Caricom Heads to examine governance model at Mazaruni retreat

President Bharrat Jagdeo

Caricom Heads will meet this weekend to work out a new governance structure to guide the more than two decades old regional integration movement.

The meeting will take place at the BK Quarry in Mazaruni, Region Seven (Cuyuni/Mazaruni), Guyana. The retreat was planned at the heads of government meeting earlier this year in Grenada and was agreed upon following a proposal by President Bharrat Jagdeo.

At his weekly post-Cabinet briefing, Head of the Presidential Secretariat Dr Roger Luncheon disclosed that the main item on the agenda would be refocusing and re-energizing integration within the Caribbean Community (Caricom).
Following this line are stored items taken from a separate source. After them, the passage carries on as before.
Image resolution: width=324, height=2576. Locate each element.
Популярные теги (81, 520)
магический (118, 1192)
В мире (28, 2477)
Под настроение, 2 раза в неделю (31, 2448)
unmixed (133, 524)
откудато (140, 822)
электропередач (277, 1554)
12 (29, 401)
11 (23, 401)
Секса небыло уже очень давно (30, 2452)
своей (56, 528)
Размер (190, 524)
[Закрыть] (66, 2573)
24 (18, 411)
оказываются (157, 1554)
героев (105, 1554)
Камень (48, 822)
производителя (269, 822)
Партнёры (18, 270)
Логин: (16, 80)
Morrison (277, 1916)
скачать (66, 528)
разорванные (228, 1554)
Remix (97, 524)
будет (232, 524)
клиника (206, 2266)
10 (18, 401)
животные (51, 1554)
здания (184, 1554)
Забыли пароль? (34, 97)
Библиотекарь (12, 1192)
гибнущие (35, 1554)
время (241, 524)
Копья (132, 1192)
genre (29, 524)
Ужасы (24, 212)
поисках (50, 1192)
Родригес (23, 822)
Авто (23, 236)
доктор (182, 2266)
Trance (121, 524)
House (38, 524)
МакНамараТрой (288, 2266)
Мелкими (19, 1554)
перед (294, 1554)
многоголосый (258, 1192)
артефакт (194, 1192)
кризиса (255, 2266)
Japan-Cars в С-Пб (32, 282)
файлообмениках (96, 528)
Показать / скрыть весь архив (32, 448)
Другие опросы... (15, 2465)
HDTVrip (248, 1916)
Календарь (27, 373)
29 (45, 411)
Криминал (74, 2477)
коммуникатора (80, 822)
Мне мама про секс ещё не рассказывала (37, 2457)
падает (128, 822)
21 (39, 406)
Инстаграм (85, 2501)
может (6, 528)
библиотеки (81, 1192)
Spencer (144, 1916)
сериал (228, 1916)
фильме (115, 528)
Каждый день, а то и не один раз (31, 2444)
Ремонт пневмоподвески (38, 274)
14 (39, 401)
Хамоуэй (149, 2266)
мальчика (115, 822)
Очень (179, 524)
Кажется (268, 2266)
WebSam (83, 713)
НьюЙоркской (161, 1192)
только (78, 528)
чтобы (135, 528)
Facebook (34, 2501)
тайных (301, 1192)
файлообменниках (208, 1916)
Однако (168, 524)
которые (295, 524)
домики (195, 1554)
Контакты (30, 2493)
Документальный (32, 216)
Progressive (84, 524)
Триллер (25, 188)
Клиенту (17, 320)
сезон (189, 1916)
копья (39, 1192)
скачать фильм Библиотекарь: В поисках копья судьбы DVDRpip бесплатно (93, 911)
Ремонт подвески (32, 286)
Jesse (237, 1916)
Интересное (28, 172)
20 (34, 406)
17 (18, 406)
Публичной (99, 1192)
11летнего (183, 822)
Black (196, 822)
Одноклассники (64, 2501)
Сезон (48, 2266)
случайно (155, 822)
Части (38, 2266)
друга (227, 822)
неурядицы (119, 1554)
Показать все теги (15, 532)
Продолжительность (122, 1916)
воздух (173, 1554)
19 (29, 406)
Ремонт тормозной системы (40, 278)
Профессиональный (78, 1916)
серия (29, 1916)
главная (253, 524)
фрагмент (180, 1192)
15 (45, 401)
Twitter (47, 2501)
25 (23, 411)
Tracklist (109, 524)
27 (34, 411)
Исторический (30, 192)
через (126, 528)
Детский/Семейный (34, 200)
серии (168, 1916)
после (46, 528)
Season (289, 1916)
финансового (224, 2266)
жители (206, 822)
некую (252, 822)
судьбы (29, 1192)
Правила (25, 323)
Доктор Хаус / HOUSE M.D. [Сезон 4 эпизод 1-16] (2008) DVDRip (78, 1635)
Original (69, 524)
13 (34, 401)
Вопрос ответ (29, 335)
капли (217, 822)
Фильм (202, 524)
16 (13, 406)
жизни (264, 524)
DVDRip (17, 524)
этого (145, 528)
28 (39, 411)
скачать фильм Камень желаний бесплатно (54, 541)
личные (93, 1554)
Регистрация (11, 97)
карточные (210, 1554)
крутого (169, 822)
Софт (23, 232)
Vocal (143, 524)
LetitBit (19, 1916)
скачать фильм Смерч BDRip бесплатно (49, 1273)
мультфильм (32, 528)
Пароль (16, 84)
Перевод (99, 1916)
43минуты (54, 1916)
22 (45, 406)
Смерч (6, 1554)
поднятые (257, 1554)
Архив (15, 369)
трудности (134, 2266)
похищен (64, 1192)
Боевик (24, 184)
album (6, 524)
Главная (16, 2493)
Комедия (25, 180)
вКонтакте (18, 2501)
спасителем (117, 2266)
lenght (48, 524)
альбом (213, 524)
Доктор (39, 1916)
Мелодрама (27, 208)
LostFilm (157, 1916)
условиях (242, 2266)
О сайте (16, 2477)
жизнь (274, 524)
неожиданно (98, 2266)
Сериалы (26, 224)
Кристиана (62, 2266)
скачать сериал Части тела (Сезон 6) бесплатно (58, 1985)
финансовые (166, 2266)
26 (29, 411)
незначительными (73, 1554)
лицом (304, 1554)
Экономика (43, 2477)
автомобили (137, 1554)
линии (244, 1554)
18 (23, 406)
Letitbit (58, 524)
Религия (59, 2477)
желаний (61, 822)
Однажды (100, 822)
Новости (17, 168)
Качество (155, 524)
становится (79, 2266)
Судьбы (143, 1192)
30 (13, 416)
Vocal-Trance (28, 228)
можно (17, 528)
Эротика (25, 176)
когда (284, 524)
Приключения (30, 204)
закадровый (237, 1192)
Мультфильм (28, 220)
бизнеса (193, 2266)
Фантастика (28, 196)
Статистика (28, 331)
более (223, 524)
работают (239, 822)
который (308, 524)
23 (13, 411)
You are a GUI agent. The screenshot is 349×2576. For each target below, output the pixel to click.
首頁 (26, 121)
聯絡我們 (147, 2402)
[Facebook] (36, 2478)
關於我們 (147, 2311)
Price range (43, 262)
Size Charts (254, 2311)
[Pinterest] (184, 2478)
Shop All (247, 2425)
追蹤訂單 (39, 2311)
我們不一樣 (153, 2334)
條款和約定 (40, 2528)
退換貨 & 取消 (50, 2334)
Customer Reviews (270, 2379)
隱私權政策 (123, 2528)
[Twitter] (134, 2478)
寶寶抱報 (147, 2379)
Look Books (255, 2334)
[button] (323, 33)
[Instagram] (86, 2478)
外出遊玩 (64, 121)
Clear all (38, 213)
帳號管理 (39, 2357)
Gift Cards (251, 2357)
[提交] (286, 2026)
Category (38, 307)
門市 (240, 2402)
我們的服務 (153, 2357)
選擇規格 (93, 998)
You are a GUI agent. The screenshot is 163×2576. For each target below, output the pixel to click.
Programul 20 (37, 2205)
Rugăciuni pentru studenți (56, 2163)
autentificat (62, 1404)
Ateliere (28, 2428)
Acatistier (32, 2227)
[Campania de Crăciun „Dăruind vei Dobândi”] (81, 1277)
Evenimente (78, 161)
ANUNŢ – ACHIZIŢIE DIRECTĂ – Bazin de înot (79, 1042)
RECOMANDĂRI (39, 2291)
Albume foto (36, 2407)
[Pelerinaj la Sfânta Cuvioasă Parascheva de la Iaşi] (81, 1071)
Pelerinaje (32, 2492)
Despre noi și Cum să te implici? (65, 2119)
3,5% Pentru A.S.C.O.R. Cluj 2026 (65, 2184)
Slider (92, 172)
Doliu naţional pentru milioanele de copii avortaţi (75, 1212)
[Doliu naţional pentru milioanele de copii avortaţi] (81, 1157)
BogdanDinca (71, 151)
He went on to say that the leaders will be examining existing models of integration and the weaknesses of the current model used by Caricom. “The practice of integration in today’s community business economic reality and imperatives will also be discussed all with the focus of the agenda in mind.”

At the heads of government meeting in Grenada, it was decided that the retreat mainly will focus on changing the perceived mood of cynicism and doubt over the future of the region’s 38-year-old economic integration movement among Caricom citizens. Over the years, there have been issues plaguing progress within Caricom.

A draft document outlining the intentions of the retreat is said to have placed strong emphasis on a new governance system that would provide a legal basis for implementation of decisions within specific timeframes which all member governments must honour in a new spirit of “shared sovereignty.”

It is not clear whether the meeting will also address the appointment of a successor to Sir Edwin Carrington, who retired as Secretary General at the end of last year.

Prime Minister and Caricom Chairman Tillman Thomas had told the end of summit news conference back in March in Grenada: “It is a work in progress, there is a research committee and there is going to be an interview panel; it is going to be a transparent process and we all will know who is going to be the Caricom Secretary General.”

There are at least six candidates being considered for the position of top public servant in the region. “It is a process, Caricom is an institution (and) the institution is functioning,” Thomas had said, dismissing the notion that the Guyana-based Caricom Secretariat has been without a leader since Sir Edwin stepped down.

Bruce Golding, Prime Minister of Jamaica had said at the same news conference that candidates had been identified.

Asked then whether the leaders would have an announcement to make on the new appointment by the time they gather in St Kitts in July for their annual summit, Golding replied, “one has to be careful you don’t pre-empt the outcome of those interviews. We just have to wait for that process to be completed.